含んだ笑いを残したサングラスのオトコは、さぞ脚が長いのだろう。窓側の席で机にソノ脚を放り出していて。
真ん中に座るロン毛のオトコは、ニコニコと張り付けた笑顔が胡散臭くて。
唯一の女子は、教室で(しかも未成年なのに)煙草を吹かしていた。
人の少ない町を転々と暮らしてきた身からすると、随分都会の高校生は擦れているのだなと感じた。少々失礼な奴もいたが、それについては何も言わなかった。

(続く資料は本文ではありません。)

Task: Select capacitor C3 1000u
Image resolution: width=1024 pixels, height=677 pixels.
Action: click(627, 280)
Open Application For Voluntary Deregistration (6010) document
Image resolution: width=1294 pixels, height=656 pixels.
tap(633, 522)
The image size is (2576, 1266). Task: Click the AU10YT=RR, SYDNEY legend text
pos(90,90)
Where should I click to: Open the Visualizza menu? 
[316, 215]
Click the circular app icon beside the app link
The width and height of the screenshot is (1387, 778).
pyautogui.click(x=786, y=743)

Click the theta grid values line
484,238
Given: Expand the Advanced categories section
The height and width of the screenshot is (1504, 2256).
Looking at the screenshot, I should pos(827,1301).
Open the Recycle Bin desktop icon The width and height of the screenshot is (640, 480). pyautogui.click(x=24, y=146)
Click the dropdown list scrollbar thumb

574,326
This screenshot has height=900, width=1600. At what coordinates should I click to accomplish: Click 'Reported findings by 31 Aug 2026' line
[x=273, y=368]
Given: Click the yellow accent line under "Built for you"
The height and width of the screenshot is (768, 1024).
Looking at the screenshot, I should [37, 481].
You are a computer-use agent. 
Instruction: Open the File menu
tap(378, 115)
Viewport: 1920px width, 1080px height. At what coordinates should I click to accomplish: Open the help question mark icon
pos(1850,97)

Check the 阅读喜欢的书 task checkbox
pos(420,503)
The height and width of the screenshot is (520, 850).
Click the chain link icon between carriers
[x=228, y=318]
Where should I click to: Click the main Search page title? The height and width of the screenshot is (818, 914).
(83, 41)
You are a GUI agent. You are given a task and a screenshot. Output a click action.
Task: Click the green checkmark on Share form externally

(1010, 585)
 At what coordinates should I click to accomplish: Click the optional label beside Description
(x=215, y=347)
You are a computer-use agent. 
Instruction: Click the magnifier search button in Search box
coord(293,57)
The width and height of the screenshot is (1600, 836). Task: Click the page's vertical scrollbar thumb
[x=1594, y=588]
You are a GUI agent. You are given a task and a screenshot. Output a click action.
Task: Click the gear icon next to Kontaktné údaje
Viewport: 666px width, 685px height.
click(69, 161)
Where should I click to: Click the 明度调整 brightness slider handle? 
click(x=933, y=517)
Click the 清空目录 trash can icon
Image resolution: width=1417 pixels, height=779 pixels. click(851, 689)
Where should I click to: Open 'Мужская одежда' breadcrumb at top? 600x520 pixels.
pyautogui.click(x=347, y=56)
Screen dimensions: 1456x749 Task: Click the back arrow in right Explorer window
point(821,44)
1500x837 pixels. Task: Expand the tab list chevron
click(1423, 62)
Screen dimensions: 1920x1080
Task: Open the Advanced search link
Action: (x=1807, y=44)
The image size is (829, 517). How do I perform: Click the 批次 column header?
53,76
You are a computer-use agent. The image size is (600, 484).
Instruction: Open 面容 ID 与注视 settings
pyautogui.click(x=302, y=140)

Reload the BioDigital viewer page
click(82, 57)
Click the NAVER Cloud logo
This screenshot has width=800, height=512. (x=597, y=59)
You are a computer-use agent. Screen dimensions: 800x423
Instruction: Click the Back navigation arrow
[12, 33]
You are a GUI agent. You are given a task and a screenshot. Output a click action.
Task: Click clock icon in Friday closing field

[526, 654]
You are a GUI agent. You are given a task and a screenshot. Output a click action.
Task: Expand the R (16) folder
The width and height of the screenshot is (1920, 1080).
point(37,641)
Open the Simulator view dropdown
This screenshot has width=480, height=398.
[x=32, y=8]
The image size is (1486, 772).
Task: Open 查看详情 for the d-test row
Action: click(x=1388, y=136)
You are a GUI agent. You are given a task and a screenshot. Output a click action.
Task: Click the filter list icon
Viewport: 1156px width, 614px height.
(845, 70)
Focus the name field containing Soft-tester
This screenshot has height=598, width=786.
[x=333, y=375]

その後夜蛾先生からの3人の紹介もそこそこに、家入さん以外の3人で実地試験へ向かうようにと指示される。もちろん試験を受けるのは私であり、彼らは念のための付き添いだ。
「あーだりぃ。」
重苦しい車内で初めに口を開いたのは、助手席に乗るサングラスのオトコ五条悟だった。相も変わらず長い脚はダッシュケースの上に放り投げられていた。
「やめないか、悟。・・・すまないねぇ、転校生。ああ見えて根は良いヤツなんだ。」
『いえ、こちらこそすいません。』
とは謝ってみたものの、全くもって彼のいい部分は見えていない。が、そうとも言えるはずもなく、言われるがままに一緒に乗った後部座席の夏油くんと会話を続ける。
『あの、試験って聞いたんですけど、これは今どこに向かっているんですか?』
「んー、それは着いてからのお楽しみ・・・かな。」
なんて微笑む夏油くんは、やっぱりどこか胡散臭さが滲み出ていた。